Sólo en las últimas páginas, cuando ha dejado sobradamente en claro su visión del mundo, Kertész, hasta entonces inmune al soborno de los buenos sentimientos, se permite una última y casi inadmisible confesión, al comentar la frase de Wittgenstein: “Basta un solo día para vivir los horrores del infierno”. “Yo los viví en media hora”, agrega. Y procede a describir el momento en que un médico joven y rubio les comunicó a él y a A, su esposa, la irrefutable sentencia, luego de analizar las radiografías craneanas de A. Kertész vuelve tambaleándose a su casa “a buscar todos aquellos objetos que necesita un ser humano en su último viaje por la tierra: camisón, cepillo de dientes, pantuflas”. “Nunca sabré cómo viví ese horror, nunca sabré nada esencial sobre mi propia persona.
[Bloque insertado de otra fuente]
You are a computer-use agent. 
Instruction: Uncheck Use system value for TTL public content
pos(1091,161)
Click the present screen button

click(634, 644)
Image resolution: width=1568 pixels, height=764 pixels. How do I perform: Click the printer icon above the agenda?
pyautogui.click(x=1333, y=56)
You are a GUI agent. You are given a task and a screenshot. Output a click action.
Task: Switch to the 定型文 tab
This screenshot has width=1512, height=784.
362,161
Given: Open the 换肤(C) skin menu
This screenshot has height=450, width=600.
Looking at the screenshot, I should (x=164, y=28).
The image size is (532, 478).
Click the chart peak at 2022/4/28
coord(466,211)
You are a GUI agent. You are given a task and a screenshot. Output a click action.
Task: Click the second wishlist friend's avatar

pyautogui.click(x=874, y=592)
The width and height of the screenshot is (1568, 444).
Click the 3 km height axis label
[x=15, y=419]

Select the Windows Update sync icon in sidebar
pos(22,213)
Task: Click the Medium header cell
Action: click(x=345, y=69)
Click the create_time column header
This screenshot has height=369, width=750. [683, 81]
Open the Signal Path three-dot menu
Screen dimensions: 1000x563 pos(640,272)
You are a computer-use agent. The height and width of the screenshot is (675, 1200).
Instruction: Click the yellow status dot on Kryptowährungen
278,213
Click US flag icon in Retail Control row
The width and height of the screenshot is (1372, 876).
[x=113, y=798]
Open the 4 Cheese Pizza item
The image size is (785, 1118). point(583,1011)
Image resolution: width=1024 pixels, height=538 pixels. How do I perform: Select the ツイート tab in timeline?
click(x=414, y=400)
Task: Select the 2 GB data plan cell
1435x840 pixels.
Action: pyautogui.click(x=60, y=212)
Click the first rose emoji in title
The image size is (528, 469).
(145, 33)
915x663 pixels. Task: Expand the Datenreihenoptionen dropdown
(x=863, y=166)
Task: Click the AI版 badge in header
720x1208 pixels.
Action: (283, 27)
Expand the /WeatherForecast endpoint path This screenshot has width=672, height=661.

Quizás un día me daré cuenta de que esa muerte fue el inicio de la mía”, dice refiriéndose a A, la mujer que conoció al volver de los campos, a los veinticuatro años, cuando ella tenía treinta y tres y venía también de un campo de internamiento, pero no de los nazis sino del kasarismo, que había exterminado a su familia y le había requisado todos los bienes, “por un crimen místico que ella nunca había cometido”. La relación entre Kertész y A era de las que se forjan en la solidaridad carcelaria: “esa interdependencia dispuesta a soportar toda prueba y carente de todo futuro”. Duró, sin embargo, treinta y ocho años. Hasta que también de eso fue despojado. Aun así, Kertész se mantiene en pie. Y es capaz de cerrar este libro implacable con las siguientes palabras: “Más adelante me recuperaré de este derrumbe y obedeceré a la insistente llamada que, desde la niebla gris, me invita a vivir nuevamente, sin saber ni entender nada. Da igual, pues quien dé ese paso ya no seré yo sino otro”.